By setting up the threshold of confidence level to 60%, we improved the OA by 0.84%. We then used Moore neighborhood to further predict the grid type with different combinations of data sources. The Moore neighborhood results are shown in Table 6. We find that the lower the RF accuracy, the more significant the resulting improvement, ranging from 1% to 2%. When the accuracy surpasses 80%, the improvement becomes limited. All in all, the results prove the algorithm’s effectiveness in grid land use prediction.

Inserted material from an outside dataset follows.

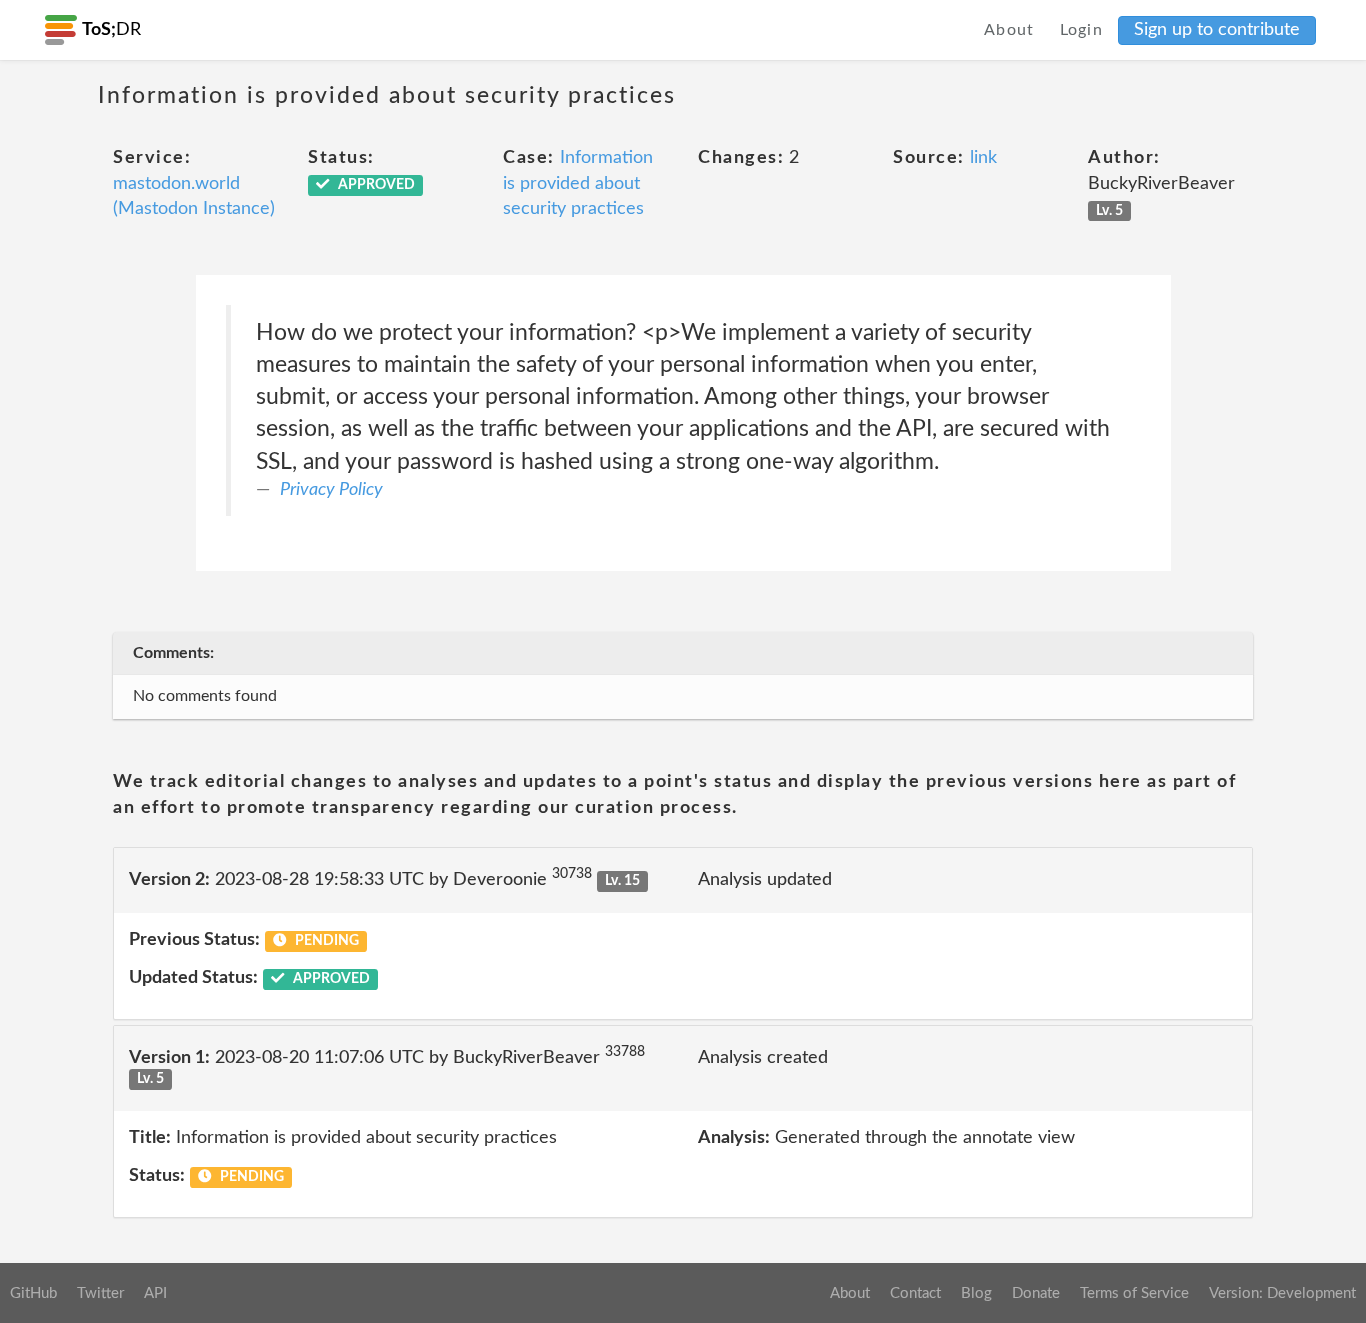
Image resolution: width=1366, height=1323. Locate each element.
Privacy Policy (331, 490)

5.2. Parcel Experiments and Performance

In parcel-based land use classification, we also quantified the contributions of different feature combinations to overall accuracy (Figure 17). The OA achieved 69.54% for the RF algorithm with a kappa coefficient of 0.55. Satellite only achieved an OA of 57.68%, while social data only achieved 57.54%. Interestingly, the derived classifications from these two scenarios were very close, indicating that social and satellite data are equally important to land use classification at parcel levels. 2861 index data achieved an OA of 64.26%, higher than other social data and verified the importance of more data dimensionality.

The confusion matrix results are as follows.

For Level I, the RF algorithm achieves 72.37% of OA with a kappa coefficient of 0.5841 (Table 7).

For Level II, the OA achieved 68.99% with a kappa coefficient of 0.5240 (Table 8).

A land use map was produced for land grid study by combining the results of RF predictions with the road, green and water grids. For the land parcel study, a land use map was produced by combining the results of RF predictions with green and water parcels. The map is limited to the selected parcels for the area provided by Haihang. The detailed maps of Xiamen are presented in Figure 18.

5.3. Sensitivity of Training Sample Size

We compared two scenarios, in which training sample sizes of different land types were either proportional, as in the raw data, or balanced. The parcel data we used in this experiment is shown in Table 9, and the results are shown in Figure 19. With 120,000 experiments, we conclude that with the average parcel size of 6284, a total of 6000 training samples under the scenario of feeding all features will reach 69.54% accuracy in the first scenario and 73.25% in the second scenario. Overfitting occurs as we continue to add more samples in both scenarios.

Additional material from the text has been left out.